U.S. mulling fact-finding mission to N. Korea over food shortages


(ATTN: UPDATES with Bosworth's comments)
SEOUL, May 17 (Yonhap) -- The U.S. is considering whether to send a team of officials to North Korea to look into food shortages in the impoverished country, a visiting U.S. diplomat said Tuesday, amid a looming prospect of contact between Pyongyang and Washington.
"We will be making a decision on that in the next few days and it will be announced from Washington," Stephen Bosworth, U.S. special envoy on North Korea policies, told reporters when asked if Robert King, special ambassador on North Korean human rights, would travel to the communist state later this month on a fact-finding mission.



Bosworth was speaking following his meeting with Wi Sung-lac, South Korea's envoy to stalled six-party talks designed to denuclearize North Korea through aid. Seoul has for weeks dismissed views that its belligerent neighbor's chronic food shortages have deepened over the past year.
"We had a good discussion today of the North Korean request for food assistance and I think we have largely reached a common view on that and we will be addressing that as we move ahead," Bosworth said, speaking about his one-hour dialogue with Wi.
The meeting between Wi and Bosworth, who is making his first South Korean visit since January, follows a proposal last month by China that the nuclear envoys of the two Koreas first hold dialogue to pave the way for direct U.S.-North Korea talks and, eventually, the resumption of the six-party talks.

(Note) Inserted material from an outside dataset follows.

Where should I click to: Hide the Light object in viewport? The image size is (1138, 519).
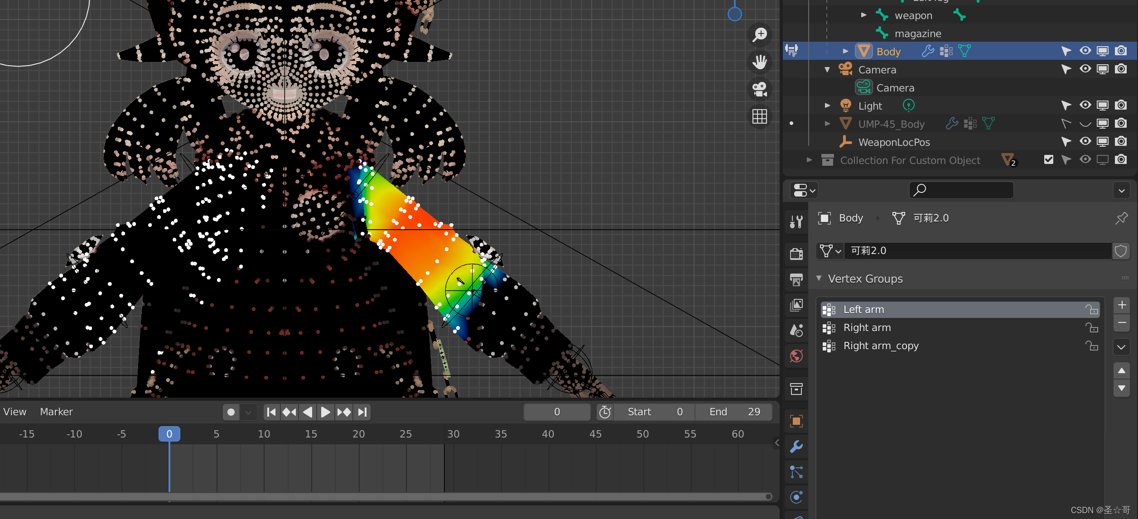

The multilateral talks, designed to compensate the North for nuclear dismantlement, also group Russia and Japan. They have not been held since late 2008.
North Korea, which closely coordinates its policies with China, has yet to produce a formal proposal for inter-Korean dialogue on its nuclear arms programs. Pyongyang has long argued its nuclear development is a deterrent against U.S. aggression.

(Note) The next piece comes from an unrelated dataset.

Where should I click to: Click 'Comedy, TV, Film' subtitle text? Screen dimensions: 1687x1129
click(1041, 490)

In 2006 and 2009, North Korea conducted two nuclear tests and drew a wide range of U.N. sanctions. In November last year, the country unveiled a modern uranium enrichment facility that could be used as a second track to building nuclear bombs. Seoul and Washington say the activity must be stopped before the six-party talks can reopen.

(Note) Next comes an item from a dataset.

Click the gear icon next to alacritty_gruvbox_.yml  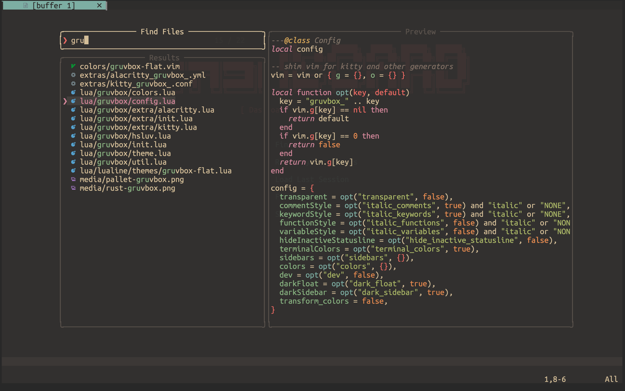click(73, 75)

"We believe that this is an activity on the part of North Koreans which is illegal under various U.N. Security Council resolutions and is contrary to various undertakings that we have received from them and that other countries have received from them," Bosworth said.
"So on the basic question of the program we don't think there is any ambiguity and we certainly have no ambivalence on our side."
During his three-day trip that ends Wednesday, Bosworth will meet with other senior officials here, including Chun Yung-woo, presidential secretary for foreign affairs and security, and Unification Minister Hyun In-taek, according to the foreign ministry.